PERRELLA E IL MUSEO PECCI
Conosco Perrella da tempo e dispiace quanto le è accaduto per almeno tre ragioni, oltre la stima personale immutata negli anni. La direttrice è il “risultato” di una formazione professionale iniziata proprio al Museo Pecci nel 1991. Quello stesso anno frequentava infatti il corso per curatori nella città laniera. La sua elezione alla direzione venne accolta all’inizio come una riprova della bontà di quella scuola di formazione. Secondo punto da non tralasciare è il fatto di aver portato una sensibilità femminile all’interno di una struttura e di una società ancora troppo paternalistica e tutta al maschile. Prova ne è adesso la giuria tutta al maschile che dovrà giudicare il successore. Terzo, dato da non sottovalutare, Cristiana ha virato la programmazione verso il territorio e la comunità, pensando di strutturare una nuova sensibilità estetica aperta alle più urgenti problematiche del presente con scelte artistiche che si posizionano alla larga da quelle dei grandi numeri e degli “artistar”. Non tralascerei poi il fatto che ha lasciato in eredità al museo un team curatoriale di grande spessore e capacità operativa.
“Un direttore di museo deve saper ottimizzare gli investimenti a beneficio della comunità locale, aumentare la visibilità e credibilità internazionale con una linea editoriale fluida ma singolare, lavorando alla sensibilizzazione estetica, colmando deficit di conoscenza, senza necessariamente ricorrere ai cosiddetti modelli blockbuster”.
Dispiace che il protagonista dello scontro sia Bini Smaghi, già presidente di indubbia esperienza manageriale a Strozzi, dove ha tessuto una rete di relazioni internazionali di cui tuttora si avvantaggia quella Fondazione.
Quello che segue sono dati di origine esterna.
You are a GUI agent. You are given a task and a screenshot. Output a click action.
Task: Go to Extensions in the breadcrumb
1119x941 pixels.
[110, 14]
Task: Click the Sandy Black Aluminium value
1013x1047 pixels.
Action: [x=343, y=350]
Tra la direttrice e il presidente forse poteva nascere un accordo strategico più virtuoso.
Ritengo che Bini Smaghi sia la persona giusta e necessaria al Pecci per uscire dalle secche dei suoi annosi problemi. Se non lui, mi domando, chi potrà fare da pontiere e traghettatore in questa situazione, mirando prestigiosi risultati? Tuttavia avrebbe potuto mettere a disposizione la sua esperienza per rafforzare il programma della ex direttrice, aumentando le risorse del museo e concertando alcune scelte senza necessariamente ricorrere a modelli commerciali che possono funzionare meglio in città di forte concentrazione turistica.
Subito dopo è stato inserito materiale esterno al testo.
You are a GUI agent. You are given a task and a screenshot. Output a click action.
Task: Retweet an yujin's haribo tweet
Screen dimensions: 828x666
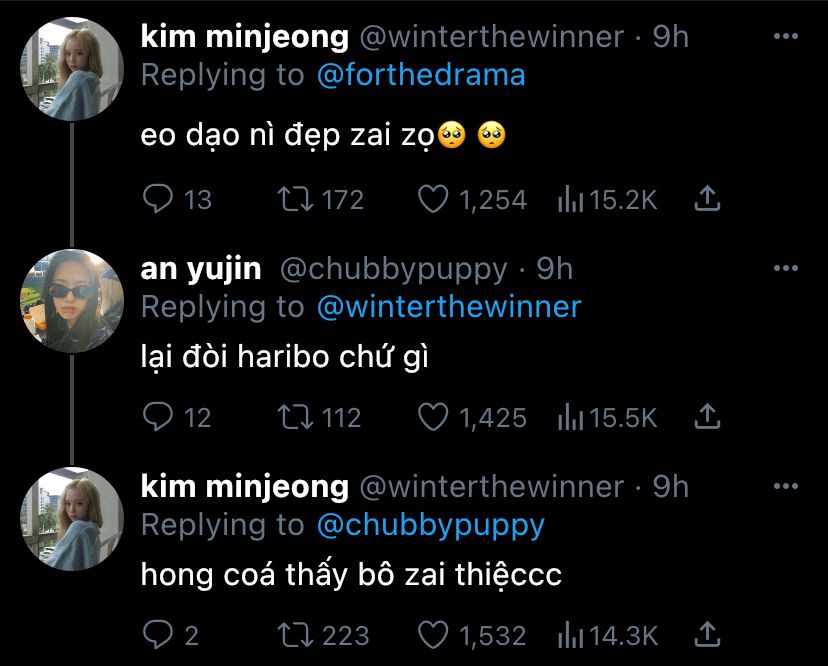(296, 417)
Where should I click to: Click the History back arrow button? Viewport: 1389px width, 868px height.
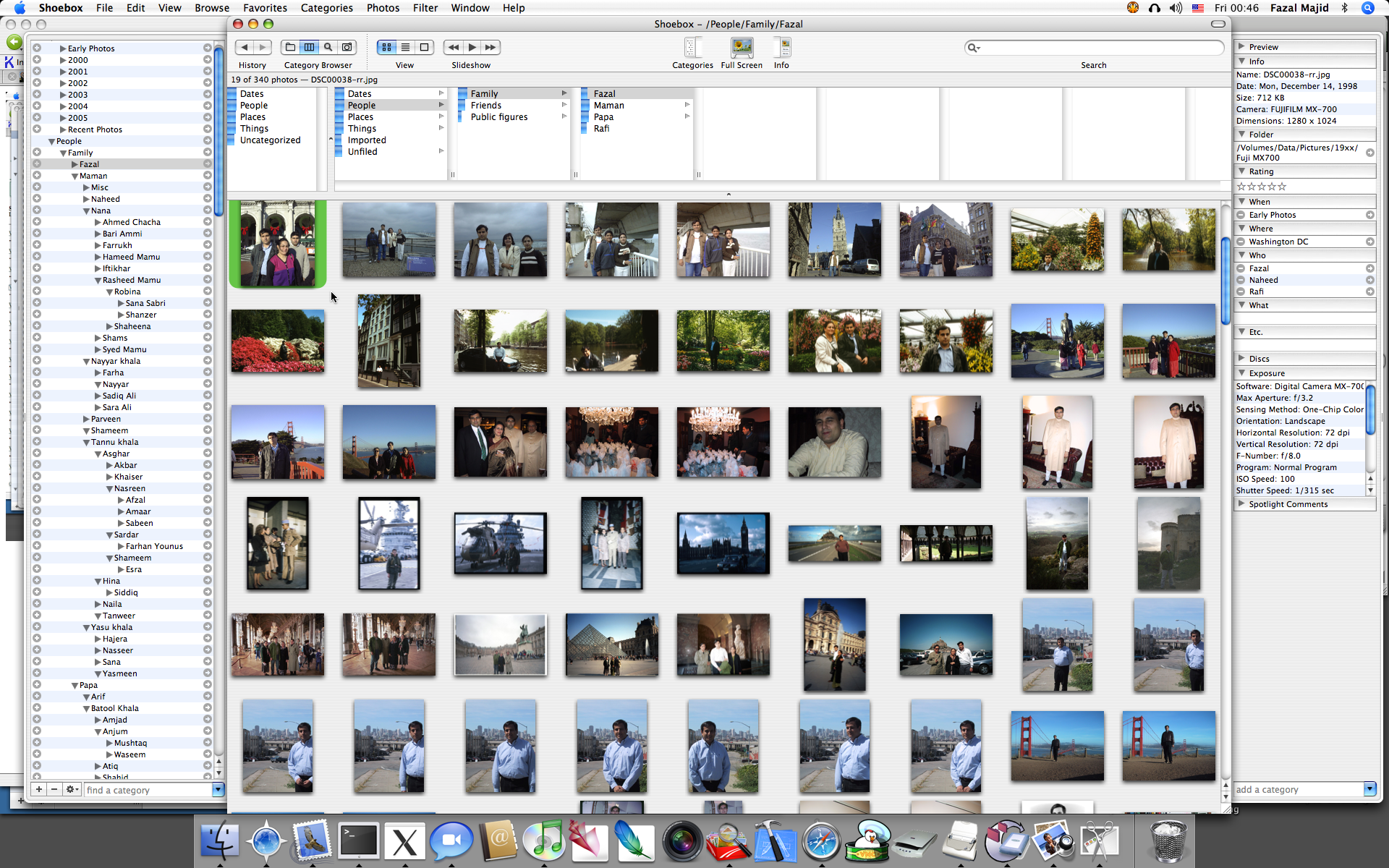pos(245,47)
Bini Smaghi chiede altresì più managerialità ai curatori del museo, assegnando al direttore l’obbligo di intercettare risorse. Questa richiesta, fatta da chi ha un portafoglio di relazioni straordinario e una notevole autorevolezza in campo economico, lascia un po’ perplessi. Il presidente del Pecci sa bene che in molti casi gli investimenti più copiosi arrivano grazie alla moral suasion dei presidenti e della parte politica in carica.
MUSEI E MANAGERIALITÀ
Va poi capito cosa si intenda per managerialità. Per mio conto preferisco di gran lunga parlare di imprenditorialità ben più aderente alla complessa e articolata vita di un museo dove il manager dovrebbe essere a servizio del direttore e non viceversa. C’è poi da capire dove stia il punto di equilibrio tra obiettivi manageriali e visioni scientifiche o creative.
Detto questo, un direttore di museo deve saper ottimizzare gli investimenti a beneficio della comunità locale, aumentare la visibilità e credibilità internazionale con una linea editoriale fluida ma singolare, lavorando alla sensibilizzazione estetica, colmando deficit di conoscenza, senza necessariamente ricorrere ai cosiddetti modelli blockbuster.
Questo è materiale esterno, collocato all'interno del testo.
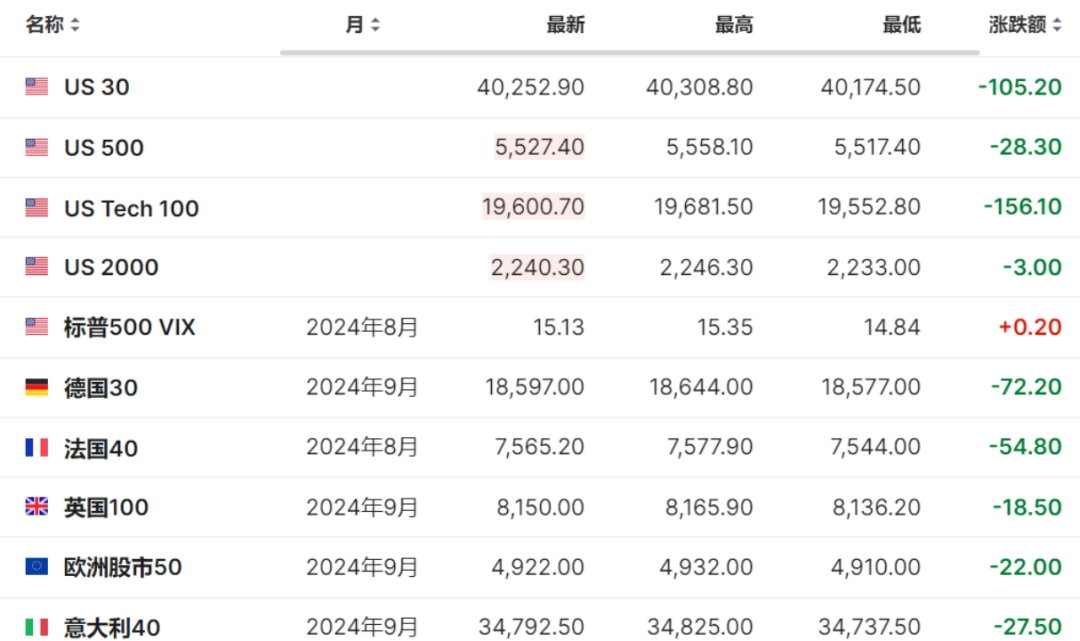This screenshot has height=641, width=1080.
Task: Click the horizontal scrollbar below the headers
Action: (630, 52)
Quindi, chiedere alla direzione artistica un percorso manageriale puro che tenga conto dei numeri, notoriamente senza anima, ha qualcosa di storto a mio avviso. Ciò non significa fare di un museo il trampolino di lancio della propria carriera con un programma autoreferenziale e fin troppo specialistico. Ma questo, francamente, non era l’obiettivo di Cristiana Perrella.